Elle se figea et remua les lèvres, mais aucun son ne sortit de sa bouche. En un éclair, elle revit la scène. Le sang. Le corps de Darcy, Le sang. Tout ce sang. Et Al savait. Il sait.

— J’ai toujours su, Susannah. Tu ne pensais tout de même pas qu’un inspecteur aussi malin que Reiser allait se contenter d’un coup de fil anonyme dans une affaire d’homicide ?

Elle parvint à retrouver sa voix.

— Oui. Je le pensais. J’étais persuadée qu’il ne saurait jamais qui l’avait appelé.

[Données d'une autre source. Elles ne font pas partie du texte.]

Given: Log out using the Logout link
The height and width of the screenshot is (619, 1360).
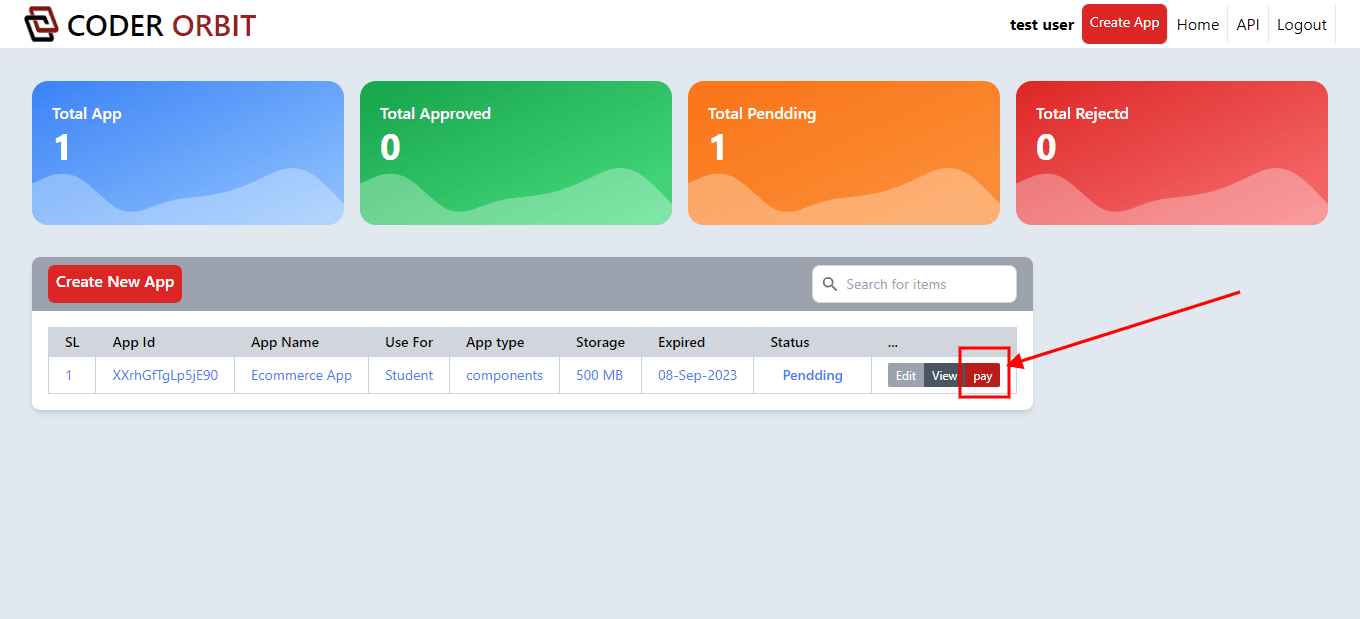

— Il t’avait demandé de le rappeler, tu te souviens ? Il avait localisé ta cabine... Et quand tu l’as contacté la deuxième fois, il attendait au coin de la rue.

— J’aime mes habitudes, répondit-elle d’un ton morne. Et je n’avais pas jugé utile de changer de cabine.

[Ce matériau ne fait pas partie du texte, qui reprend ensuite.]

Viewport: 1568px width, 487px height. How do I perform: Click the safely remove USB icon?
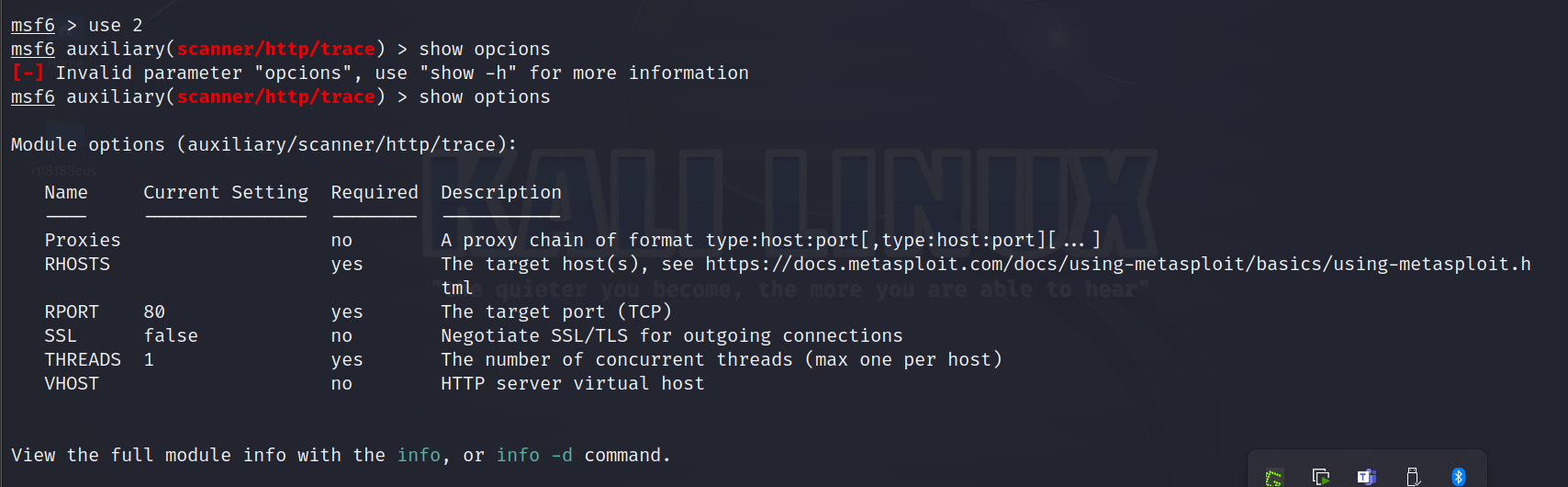tap(1413, 476)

— Comme la plupart des informateurs anonymes.

— Pourquoi ne m’a-t-il jamais rien dit ?

Elle ferma les yeux. Elle se sentait mortifiée. Elle collaborait avec Al et Reiser depuis des années... Et ils savaient depuis le début.

— Nous avons travaillé sur une douzaine d’affaires depuis. Il n’a jamais fait allusion à Darcy.

— Il t’a suivie jusque chez toi, ce soir-là. Tu travaillais pour moi, j’entretiens avec lui d’excellents rapports, aussi il s’est adressé à moi. Tu n’étais que stagiaire, à l’époque, mais j’avais déjà repéré ton fort potentiel.

Il soupira.

— Tu étais toujours calme et polie, mais dans ton regard, il y avait de la colère. Quand Reiser m’a appris de quoi tu avais été témoin, j’ai compris que tu étais mêlé à une sombre histoire. Je lui il demandé s’il pensait que tu avais commis un acte illégal, mais il m'a répondu que non, que tu étais une victime.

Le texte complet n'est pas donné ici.